Until recently, the only uses of Haskell arrows that I was aware of were my own library Opaleye and the (defunct) Netwire FRP library. Recently Tweak has introduced Funflow, a computational workflow library. I believe @lexi-lambda is working on something similar.

Are arrows really needed in these cases? In Opaleye's case, it seems that a monadic API would allow constructing SQL queries that are invalid in the absence of LATERAL JOIN (although the theory to support this observation is lacking). I'm not familiar enough with the practice of resumable workflows or build systems to know why arrows are needed there. I believe the original impetus for the introduction of arrows was to rule out certain pathological behaviours in parsers.

There's a huge amount of inertial resistance to arrows in the community. Can we convincingly demonstrate that arrows really are necessary?
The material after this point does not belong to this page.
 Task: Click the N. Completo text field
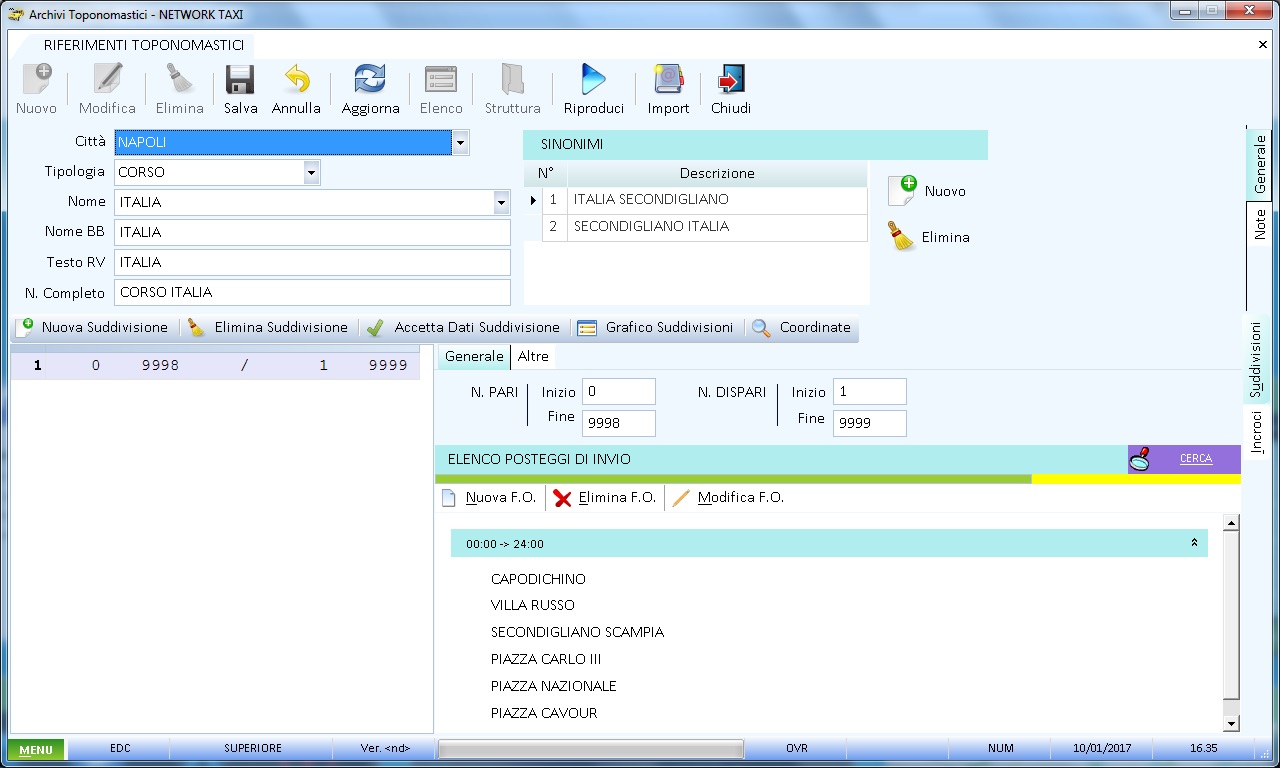coord(312,293)

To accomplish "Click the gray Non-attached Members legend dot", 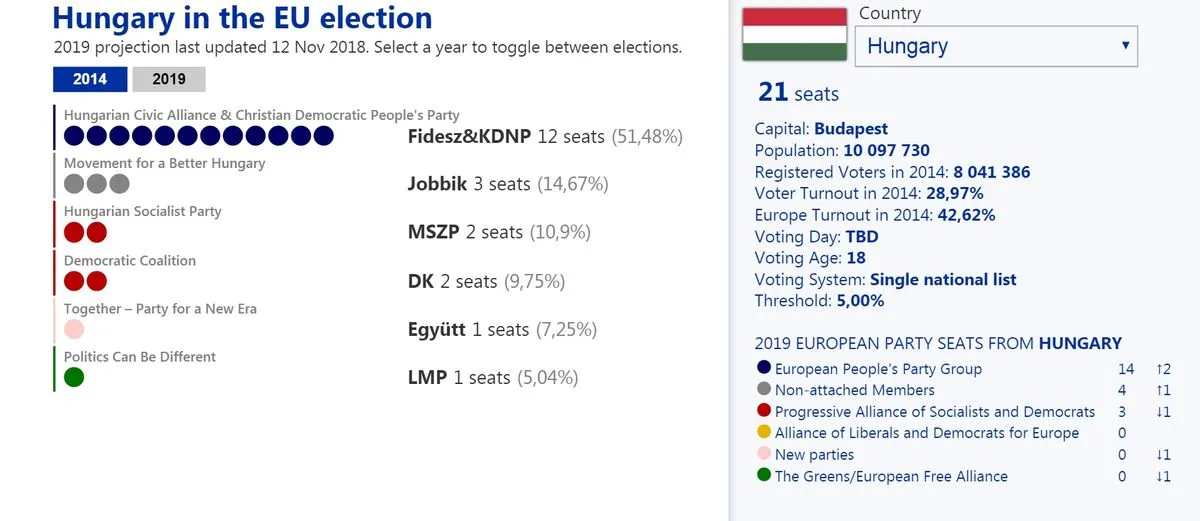I will click(765, 390).
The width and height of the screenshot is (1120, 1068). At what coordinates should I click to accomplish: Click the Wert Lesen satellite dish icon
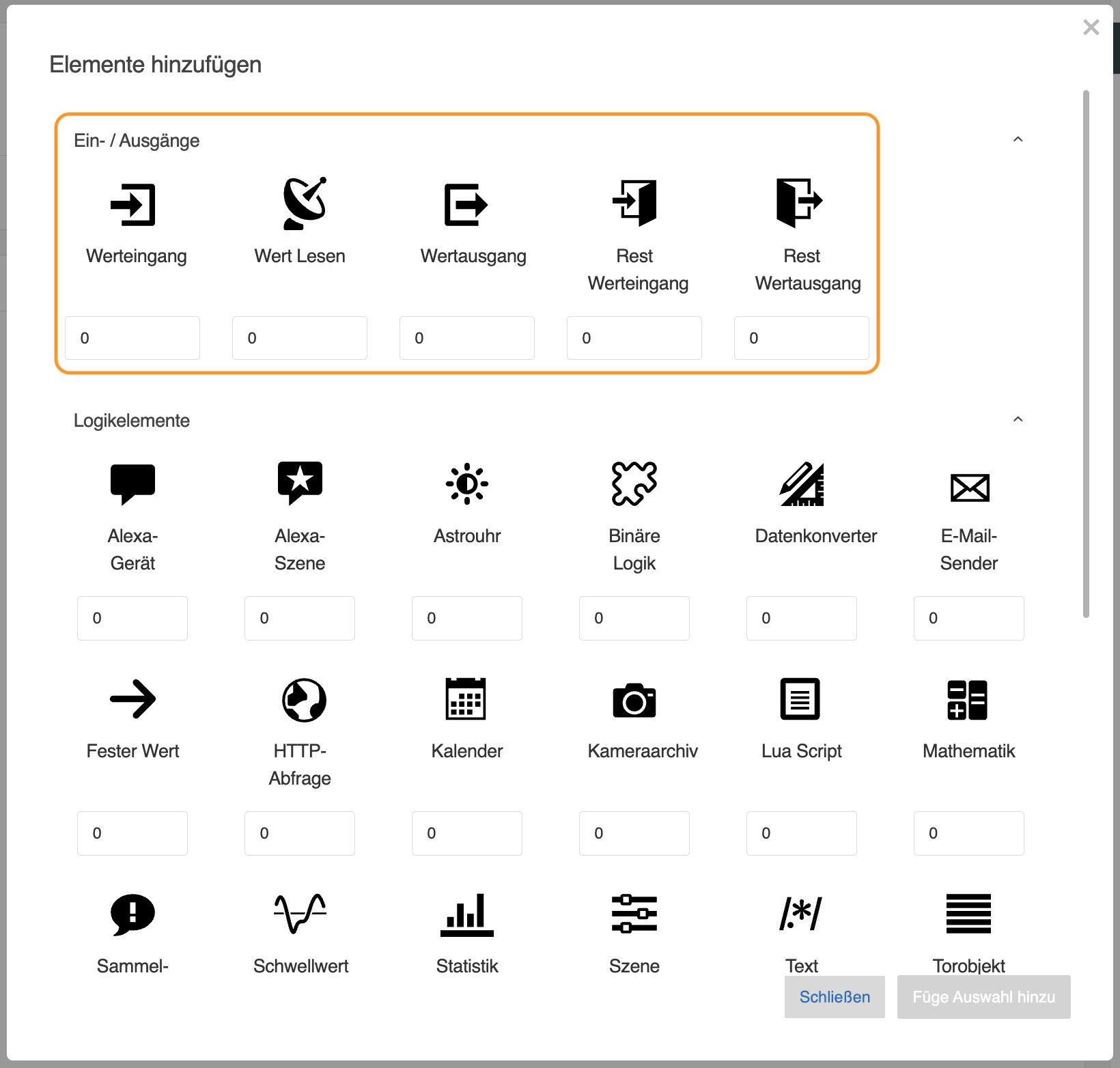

lexi-lambda commented 4 years ago

I believe in the value of arrows. I have believed in the value of arrows for a little while, but this is the first time I’ve really sat down and started working with them. Past pet projects of mine have used arrows for parsers where Monad was too powerful and an explicit type parameter for the parser’s input was useful.

Until very recently, I thought perhaps arrows were an unnecessary abstraction, albeit a useful one due to compiler support for proc notation. I figured that Applicative + Selective probably got you all the expressive power of Arrow + ArrowChoice, so the need for Arrow in theory seemed questionable. However, literally within the past week, I’ve realized there is a very significant thing that arrows can do that Applicative cannot, and that’s provide effect composition.

A great many monad transformation, such as StateT and ExceptT, require a Monad instance on the underlying functor just to implement an Applicative instance. This is because they fundamentally need a kind of linearization, and Applicative cannot provide that power. Arrows, on the other hand, do provide that power, even with plain Arrow alone. This is exhibited in the fact that the Category instance for Kleisli m requires a full-blown Monad instance on m—morphism composition introduces the same data dependency as >>=, without the dynamic choice.

Is it possible to extend the Applicative hierarchy to add that kind of thing back? I’m not sure. I think that, fundamentally, doing that gives you Arrow (or at least something close to it). Consider: you need the ability for the output of one action to depend on the output of a previous action, but you need the actual graph of connections to be fully traversable without ever running any of them. This means you need a way to connect “function-like things” end-to-end, but you aren’t allowed to use the output of previous things to determine how the connections are made. At the bare minimum, that’s Category; adding some basic necessary combinators yields Arrow (or at least “Prearrow”).